▸ **Extracted text**:
## start
I respect people for whom kata is the primary purpose of karate training.  Karate can be different things to different people, and that is absolutely one legitimate approach to the practice.  And it sounds like the original poster finds this approach rewarding and of great value in his life.  More power to him, and he should never feel the need to apologize for that.

Where I disagree is the implication that this is the only true meaning of karate, or that people who approach karate differently are missing the point.  I've trained at one dojo which at the end of the day was all about kata in the sort of way you describe, and ultimately it wasn't the approach to karate I personally found most fulfilling.

The idea that all of karate is contained within its kata is one approach to karate, but certainly not true of all forms of karate.  Sport karate and knockdown karate spring to mind first and foremost, where kumite is the predominant focus of the kihon-kata-kumite trinity.  Kata is a part of the training, but not the overarching umbrella that everything else is based off of, and not considered an encyclopedia of everything that's part of the style.  This is a different approach to karate.  Not right or wrong, just different.  Personally, I prefer the kumite-centric approach over the kata-centric approach; but I also do not believe that my way is the only way.  There's room for both Cobra Kai and Miyagi-Do in the same town, right? 

Take running.  Some people sprint, some people run marathons, some people run on trails, some people run on tracks.  There's no one "true" approach to the hobby/passion of running.  It can be different things for different people while still falling under the umbrella of "running."


----------



## skribs (Sep 18, 2019)

Mitlov said:


> I respect people for whom kata is the primary purpose of karate training.  Karate can be different things to different people, and that is absolutely one legitimate approach to the practice.  And it sounds like the original poster finds this approach rewarding and of great value in his life.  More power to him, and he should never feel the need to apologize for that.
> 
> Where I disagree is the implication that this is the only true meaning of karate, or that people who approach karate differently are missing the point.  I've trained at one dojo which at the end of the day was all about kata in the sort of way you describe, and ultimately it wasn't the approach to karate I personally found most fulfilling.
> 
> ...



Can you clarify for me, what kihon and kumite are?  I'm assuming this is techniques and sparring, but we all know what happens when we make assumptions.


----------



## Mitlov (Sep 18, 2019)

skribs said:


> Can you clarify for me, what kihon and kumite are?  I'm assuming this is techniques and sparring, but we all know what happens when we make assumptions.



Oops, sorry.
## end
▸ **Available data**:
## start
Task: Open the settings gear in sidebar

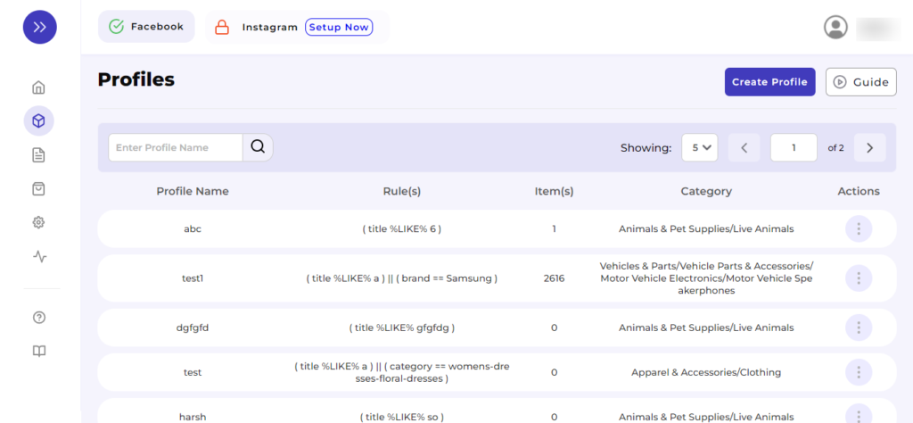Action: [x=38, y=222]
## end
▸ **What to work on**:
**1)** In the karate thread, which two kinds of karate does the first post say focus mainly on kumite?
**2)** Write the next part of the karate thread, picking up after the final post shown.

▸ **Results by task**:
**1)** Sport karate and knockdown karate.

**2)**
Kata = forms
Kihon = basic strikes, blocks, and stances
Kumite = sparring


----------



## isshinryuronin (Sep 18, 2019)

Kata is karate - true.  Karate is kata - true now, but not 200 years ago.  The original combat techniques of what is now known as karate predate kata.  So, in the past, karate existed without kata.  These combat techniques were developed by military men in China and Okinawa.  As such, life or death depended on their efficacy.  A goodly number of the Okinawan masters were bodyguards to the royalty, contracted security personnel or police.  Karate was not just an art for them - it was a professional survival skill.  Katas were devised to help remember and practice these highly effective, often crippling or deadly techniques. 

When the katas were watered down for the public schools and mass consumption, they were disconnected from original karate for 99% of the practitioners (The 1% being Okinawan personal students of the masters).  Many moves in kata lost their relevance to fighting and kata simply became a way to practice basic moves, form and balance, etc. 

Through recent rediscovery of karate's roots and reinterpretation of the katas in line with the original (more lethal, pure combat) intent of the techniques, kihon, kumite and kata are now getting back into alignment with each other:  Kata = karate, karate = kata can now be proudly accepted by those who are "woke" (never thought I'd use that stupid word) to the oyo and "learn the language" as Mr. Mattocks asserted in the opening thread.


----------



## _Simon_ (Sep 18, 2019)

Enjoyed your post very much @Bill Mattocks, I'm also very fond of kata, and appreciate that you mention it develops things other than just surface level self defense sequences (like balance, coordination, transitions etc).

I too, love practicing it for the pure joy of discovery and for meditative reasons too.

I feel like doing kata now.....


----------



## Gerry Seymour (Sep 18, 2019)

Bill Mattocks said:


> I am starting this thread because I was asked to defend my assertion that karate and kata are inseparable.  I hope that this will at least be informative, even if you don't agree with my thesis.
> 
> I'm not trying to convince or convert anyone, nor do I think anyone else is necessarily wrong.  I speak only for myself and my limited understanding of the art I study.
> 
> ...


That all makes great sense, Bill. Here's my question: cannot all of that be true of a Karate system that doesn't use kata? Can't they have exactly the same range of technique, breathing, balance, exploration, and learning? Can't they have the same lifestyle approach to the art?

I've come to like kata over the last few years (never had much opinion on it in the past), so I'm not suggesting it is a bad thing. I think it works quite well for a lot of people. I just don't think it defines what is and is not Karate. The result, to me, is what defines that.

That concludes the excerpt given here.